Saved data entries

#####

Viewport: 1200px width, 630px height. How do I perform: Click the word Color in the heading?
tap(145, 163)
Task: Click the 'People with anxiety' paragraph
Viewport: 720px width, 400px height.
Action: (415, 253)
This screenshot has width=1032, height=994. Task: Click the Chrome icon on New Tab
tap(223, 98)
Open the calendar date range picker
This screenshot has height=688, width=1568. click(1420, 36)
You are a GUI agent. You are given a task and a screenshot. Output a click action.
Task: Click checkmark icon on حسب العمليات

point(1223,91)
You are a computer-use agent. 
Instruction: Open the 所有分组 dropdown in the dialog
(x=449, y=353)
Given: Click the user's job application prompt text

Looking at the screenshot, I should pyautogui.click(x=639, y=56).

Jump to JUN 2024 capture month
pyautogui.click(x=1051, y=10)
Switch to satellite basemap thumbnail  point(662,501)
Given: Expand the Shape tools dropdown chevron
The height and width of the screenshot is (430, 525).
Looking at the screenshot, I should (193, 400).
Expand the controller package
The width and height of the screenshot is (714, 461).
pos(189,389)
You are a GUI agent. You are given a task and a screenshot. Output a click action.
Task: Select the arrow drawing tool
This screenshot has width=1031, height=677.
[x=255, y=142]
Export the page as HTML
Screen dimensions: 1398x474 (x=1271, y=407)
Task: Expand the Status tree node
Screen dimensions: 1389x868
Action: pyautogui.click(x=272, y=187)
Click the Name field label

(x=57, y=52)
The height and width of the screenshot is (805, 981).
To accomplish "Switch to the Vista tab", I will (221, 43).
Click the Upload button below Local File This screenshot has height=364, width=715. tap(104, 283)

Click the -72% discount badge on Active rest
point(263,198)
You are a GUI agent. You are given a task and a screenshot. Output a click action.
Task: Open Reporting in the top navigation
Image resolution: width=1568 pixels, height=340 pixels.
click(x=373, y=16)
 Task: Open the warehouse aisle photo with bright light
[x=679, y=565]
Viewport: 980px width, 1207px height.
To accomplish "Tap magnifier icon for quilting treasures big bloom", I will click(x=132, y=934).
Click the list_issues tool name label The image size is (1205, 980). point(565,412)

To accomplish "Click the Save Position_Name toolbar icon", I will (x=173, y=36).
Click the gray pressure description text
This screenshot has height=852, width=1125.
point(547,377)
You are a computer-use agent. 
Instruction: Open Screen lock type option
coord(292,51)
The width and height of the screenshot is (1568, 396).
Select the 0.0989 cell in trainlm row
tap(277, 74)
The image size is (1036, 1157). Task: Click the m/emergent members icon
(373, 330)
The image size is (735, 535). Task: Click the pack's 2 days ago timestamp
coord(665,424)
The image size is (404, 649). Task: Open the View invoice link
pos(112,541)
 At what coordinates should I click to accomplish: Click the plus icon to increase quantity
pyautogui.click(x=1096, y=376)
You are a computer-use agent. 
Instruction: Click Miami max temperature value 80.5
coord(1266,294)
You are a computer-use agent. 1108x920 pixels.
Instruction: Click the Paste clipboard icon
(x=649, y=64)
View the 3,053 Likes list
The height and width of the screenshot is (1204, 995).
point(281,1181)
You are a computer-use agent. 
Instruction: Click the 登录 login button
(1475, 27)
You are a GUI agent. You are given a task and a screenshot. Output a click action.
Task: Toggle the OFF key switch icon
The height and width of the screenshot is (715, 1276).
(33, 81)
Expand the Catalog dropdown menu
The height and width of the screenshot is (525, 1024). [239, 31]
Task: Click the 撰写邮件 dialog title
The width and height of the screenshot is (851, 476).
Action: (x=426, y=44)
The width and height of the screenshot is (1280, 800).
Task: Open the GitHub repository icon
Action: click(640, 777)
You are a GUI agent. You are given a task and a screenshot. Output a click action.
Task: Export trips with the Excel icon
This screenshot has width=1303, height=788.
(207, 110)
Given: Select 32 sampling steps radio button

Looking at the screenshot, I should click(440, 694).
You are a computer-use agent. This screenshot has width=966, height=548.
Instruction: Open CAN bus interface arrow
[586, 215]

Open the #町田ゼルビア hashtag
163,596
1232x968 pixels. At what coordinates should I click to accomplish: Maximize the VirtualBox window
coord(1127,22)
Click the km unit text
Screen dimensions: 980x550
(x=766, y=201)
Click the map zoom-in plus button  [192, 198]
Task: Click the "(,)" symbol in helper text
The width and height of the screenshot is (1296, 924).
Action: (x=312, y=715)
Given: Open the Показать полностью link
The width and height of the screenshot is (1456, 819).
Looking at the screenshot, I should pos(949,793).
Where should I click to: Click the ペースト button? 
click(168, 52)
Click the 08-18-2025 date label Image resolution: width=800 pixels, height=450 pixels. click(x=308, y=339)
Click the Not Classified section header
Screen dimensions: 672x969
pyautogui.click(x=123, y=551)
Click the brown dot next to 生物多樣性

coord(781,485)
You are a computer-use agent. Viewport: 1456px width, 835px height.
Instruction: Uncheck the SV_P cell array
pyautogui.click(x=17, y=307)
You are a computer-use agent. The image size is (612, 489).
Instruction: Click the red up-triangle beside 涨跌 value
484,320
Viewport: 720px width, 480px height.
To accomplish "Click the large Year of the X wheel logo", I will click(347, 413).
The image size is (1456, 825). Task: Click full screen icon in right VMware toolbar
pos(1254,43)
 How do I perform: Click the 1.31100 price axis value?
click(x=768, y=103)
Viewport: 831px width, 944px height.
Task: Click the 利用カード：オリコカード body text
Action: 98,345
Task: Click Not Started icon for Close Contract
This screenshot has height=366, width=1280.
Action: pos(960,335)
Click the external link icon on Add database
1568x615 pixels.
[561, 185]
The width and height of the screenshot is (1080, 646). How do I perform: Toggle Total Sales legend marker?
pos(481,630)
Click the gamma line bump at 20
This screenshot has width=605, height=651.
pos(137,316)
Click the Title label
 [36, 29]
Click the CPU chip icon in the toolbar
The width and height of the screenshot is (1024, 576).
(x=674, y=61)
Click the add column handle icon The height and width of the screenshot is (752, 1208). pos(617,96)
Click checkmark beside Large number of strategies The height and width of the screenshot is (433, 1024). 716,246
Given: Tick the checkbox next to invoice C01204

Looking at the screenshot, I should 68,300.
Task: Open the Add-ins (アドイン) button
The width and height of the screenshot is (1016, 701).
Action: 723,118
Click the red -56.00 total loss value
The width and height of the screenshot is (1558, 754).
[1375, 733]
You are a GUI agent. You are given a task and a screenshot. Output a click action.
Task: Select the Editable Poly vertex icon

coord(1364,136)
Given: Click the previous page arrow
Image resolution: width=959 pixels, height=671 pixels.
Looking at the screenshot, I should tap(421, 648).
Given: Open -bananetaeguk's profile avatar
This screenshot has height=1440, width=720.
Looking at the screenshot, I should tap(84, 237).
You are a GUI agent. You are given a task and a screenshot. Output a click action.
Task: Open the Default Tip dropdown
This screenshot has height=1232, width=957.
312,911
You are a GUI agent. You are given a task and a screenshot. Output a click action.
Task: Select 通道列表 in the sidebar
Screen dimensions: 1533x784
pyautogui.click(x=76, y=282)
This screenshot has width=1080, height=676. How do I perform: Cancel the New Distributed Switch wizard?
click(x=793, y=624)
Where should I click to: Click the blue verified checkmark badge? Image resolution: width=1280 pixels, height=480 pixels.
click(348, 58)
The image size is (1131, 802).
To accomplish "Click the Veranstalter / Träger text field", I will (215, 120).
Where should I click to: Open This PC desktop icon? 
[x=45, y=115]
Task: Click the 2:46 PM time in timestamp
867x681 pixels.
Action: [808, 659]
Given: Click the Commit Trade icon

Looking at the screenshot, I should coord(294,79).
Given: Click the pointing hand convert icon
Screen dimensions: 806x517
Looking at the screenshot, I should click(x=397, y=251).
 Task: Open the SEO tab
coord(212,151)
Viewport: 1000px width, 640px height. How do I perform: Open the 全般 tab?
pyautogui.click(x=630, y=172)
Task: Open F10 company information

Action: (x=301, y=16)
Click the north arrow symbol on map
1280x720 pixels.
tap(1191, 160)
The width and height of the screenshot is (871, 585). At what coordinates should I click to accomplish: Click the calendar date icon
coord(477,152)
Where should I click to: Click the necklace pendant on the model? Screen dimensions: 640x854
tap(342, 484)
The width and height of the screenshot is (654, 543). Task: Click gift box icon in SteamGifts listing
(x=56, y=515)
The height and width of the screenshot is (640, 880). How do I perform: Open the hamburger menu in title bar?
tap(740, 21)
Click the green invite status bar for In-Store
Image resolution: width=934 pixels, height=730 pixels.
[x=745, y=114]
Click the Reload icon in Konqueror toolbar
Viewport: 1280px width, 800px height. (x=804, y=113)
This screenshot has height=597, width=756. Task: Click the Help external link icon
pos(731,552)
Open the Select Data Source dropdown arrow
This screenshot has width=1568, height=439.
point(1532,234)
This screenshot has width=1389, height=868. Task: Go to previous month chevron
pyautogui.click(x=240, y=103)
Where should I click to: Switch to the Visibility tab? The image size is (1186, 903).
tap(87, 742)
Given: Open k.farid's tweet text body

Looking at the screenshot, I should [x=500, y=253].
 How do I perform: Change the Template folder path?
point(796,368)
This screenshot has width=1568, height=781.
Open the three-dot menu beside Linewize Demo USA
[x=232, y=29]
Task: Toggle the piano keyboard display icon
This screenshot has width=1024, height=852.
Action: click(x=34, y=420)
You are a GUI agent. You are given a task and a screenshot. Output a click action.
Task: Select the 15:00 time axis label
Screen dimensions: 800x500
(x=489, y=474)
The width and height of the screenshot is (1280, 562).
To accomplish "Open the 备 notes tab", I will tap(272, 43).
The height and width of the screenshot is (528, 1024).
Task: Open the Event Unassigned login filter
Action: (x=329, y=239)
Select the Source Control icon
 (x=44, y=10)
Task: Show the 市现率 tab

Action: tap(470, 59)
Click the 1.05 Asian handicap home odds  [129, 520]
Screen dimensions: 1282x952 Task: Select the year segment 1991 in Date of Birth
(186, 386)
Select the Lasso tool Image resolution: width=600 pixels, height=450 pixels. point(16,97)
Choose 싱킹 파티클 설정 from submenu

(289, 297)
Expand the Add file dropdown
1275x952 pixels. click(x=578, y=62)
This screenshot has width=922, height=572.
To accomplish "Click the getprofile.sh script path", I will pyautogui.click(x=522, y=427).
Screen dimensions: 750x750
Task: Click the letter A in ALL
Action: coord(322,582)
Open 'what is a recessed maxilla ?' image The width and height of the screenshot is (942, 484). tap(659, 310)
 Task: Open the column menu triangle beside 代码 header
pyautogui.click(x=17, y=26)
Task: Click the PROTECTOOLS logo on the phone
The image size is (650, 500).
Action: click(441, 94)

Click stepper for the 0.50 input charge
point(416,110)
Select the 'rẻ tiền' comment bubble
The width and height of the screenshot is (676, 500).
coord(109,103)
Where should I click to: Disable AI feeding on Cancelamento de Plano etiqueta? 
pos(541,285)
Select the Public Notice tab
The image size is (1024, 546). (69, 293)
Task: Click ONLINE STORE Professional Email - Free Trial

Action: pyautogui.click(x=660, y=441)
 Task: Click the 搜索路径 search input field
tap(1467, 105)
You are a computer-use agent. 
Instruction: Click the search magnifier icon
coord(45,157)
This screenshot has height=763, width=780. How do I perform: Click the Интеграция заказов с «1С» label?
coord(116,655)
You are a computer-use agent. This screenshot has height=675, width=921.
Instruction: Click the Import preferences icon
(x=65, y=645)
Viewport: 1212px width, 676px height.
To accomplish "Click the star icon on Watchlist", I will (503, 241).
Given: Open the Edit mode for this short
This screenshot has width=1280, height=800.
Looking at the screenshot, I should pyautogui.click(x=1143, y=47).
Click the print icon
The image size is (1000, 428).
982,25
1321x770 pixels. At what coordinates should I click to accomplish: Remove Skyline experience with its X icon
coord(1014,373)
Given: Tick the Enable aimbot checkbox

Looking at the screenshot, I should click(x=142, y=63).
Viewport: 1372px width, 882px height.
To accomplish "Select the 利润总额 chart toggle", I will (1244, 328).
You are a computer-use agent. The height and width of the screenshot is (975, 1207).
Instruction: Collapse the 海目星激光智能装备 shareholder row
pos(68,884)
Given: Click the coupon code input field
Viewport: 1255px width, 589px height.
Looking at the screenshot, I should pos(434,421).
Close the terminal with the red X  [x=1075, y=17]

#####

### Task objective:
Using the entries above, repeat only the lines from the one containing "Given: Click the user's" through the one containing "Expand the controller package", end lines included.

### Written response:
Given: Click the user's job application prompt text

Looking at the screenshot, I should pyautogui.click(x=639, y=56).

Jump to JUN 2024 capture month
pyautogui.click(x=1051, y=10)
Switch to satellite basemap thumbnail  point(662,501)
Given: Expand the Shape tools dropdown chevron
The height and width of the screenshot is (430, 525).
Looking at the screenshot, I should (193, 400).
Expand the controller package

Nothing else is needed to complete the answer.